— Passage to read —
###

Set the java Home for HBase and open hbase-env.sh file from the conf folder. Edit JAVA_HOME environment variable and change the existing path to your current JAVA_HOME variable as shown below.

cd /usr/local/Hbase/conf

gedit hbase-env.sh

This will open the env.sh file of HBase. Now replace the existing JAVA_HOME value with your current value as shown below.

export JAVA_HOME=/usr/lib/jvm/java-1.7.0

hbase-site.xml

This is the main configuration file of HBase. Set the data directory to an appropriate location by opening the HBase home folder in /usr/local/HBase. Inside the conf folder, you will find several files, open the hbase-site.xml file as shown below.

#cd /usr/local/HBase/

#cd conf

# gedit hbase-site.xml

Inside the hbase-site.xml file, you will find the <configuration> and </configuration> tags. Within them, set the HBase directory under the property key with the name “hbase.rootdir” as shown below.

<configuration>

   //Here you have to set the path where you want HBase to store its files.

   <property>

      <name>hbase.rootdir</name>

      <value>file:/home/hadoop/HBase/HFiles</value>

   </property>



   //Here you have to set the path where you want HBase to store its built in zookeeper files.

###

— Source data —
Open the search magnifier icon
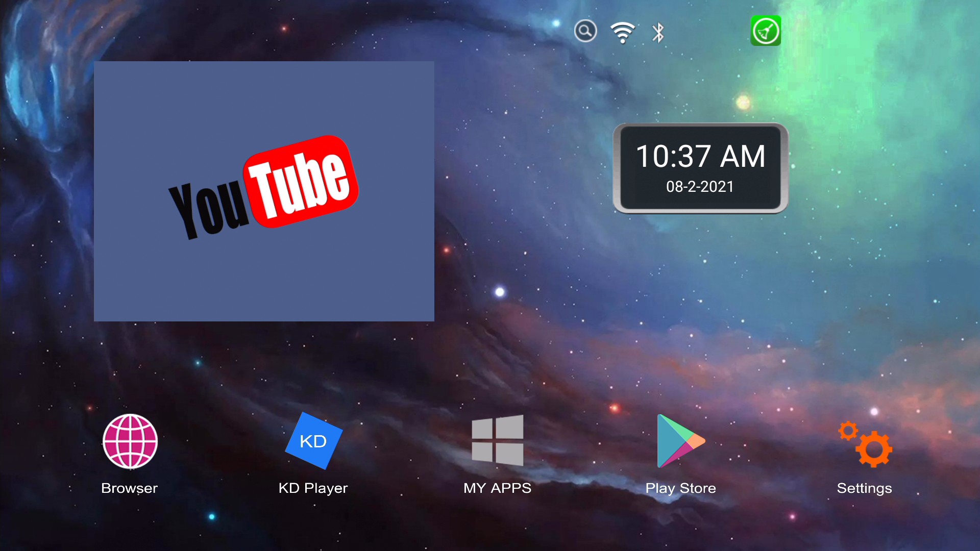The image size is (980, 551). pyautogui.click(x=585, y=31)
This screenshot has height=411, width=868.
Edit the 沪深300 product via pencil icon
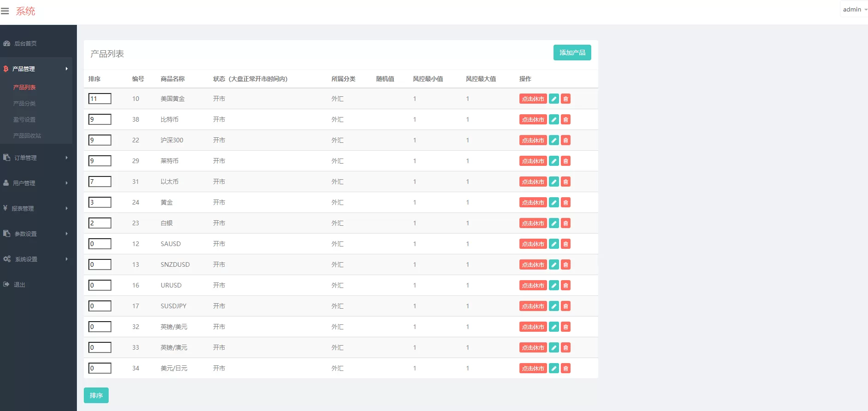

###

— What you need to do —
1. Give every command the HBase setup text shows being typed at a terminal, in order and as printed.
2. Answer these questions from the HBase setup text:
(a) Which environment variable is edited in hbase-env.sh?
(b) What value is given to that variable in the export line?
(c) What property name is used in hbase-site.xml to set the HBase directory?
3. Write the next part of the HBase setup text, picking up after its final line.

— Answers —
1.
cd /usr/local/Hbase/conf
gedit hbase-env.sh
#cd /usr/local/HBase/
#cd conf
# gedit hbase-site.xml

2.
(a) JAVA_HOME
(b) /usr/lib/jvm/java-1.7.0
(c) hbase.rootdir

3.
   <property>

      <name>hbase.zookeeper.property.dataDir</name>

      <value>/home/hadoop/zookeeper</value>

   </property>

</configuration>

With this, the HBase installation and configuration part is successfully complete. We can start HBase by using start-hbase.sh script provided in the bin folder of HBase. For that, open HBase Home Folder and run HBase start script as shown below.

$cd /usr/local/HBase/bin

$./start-hbase.sh

If everything goes well, when you try to run HBase start script, it will prompt you a message saying that HBase has started.

starting master, logging to /usr/local/HBase/bin/../logs/hbase-tpmaster-localhost.localdomain.out

Installing HBase in Pseudo-Distributed Mode

Let us now check how HBase is installed in pseudo-distributed mode.

CONFIGURING HBASE

Before proceeding with HBase, configure Hadoop and HDFS on your local system or on a remote system and make sure they are running. Stop HBase if it is running.

hbase-site.xml

Edit hbase-site.xml file to add the following properties.

<property>

<name>hbase.cluster.distributed</name>

   <value>true</value>

</property>

It will mention in which mode HBase should be run. In the same file from the local file system, change the hbase.rootdir, your HDFS instance address, using the hdfs://// URI syntax. We are running HDFS on the localhost at port 8030.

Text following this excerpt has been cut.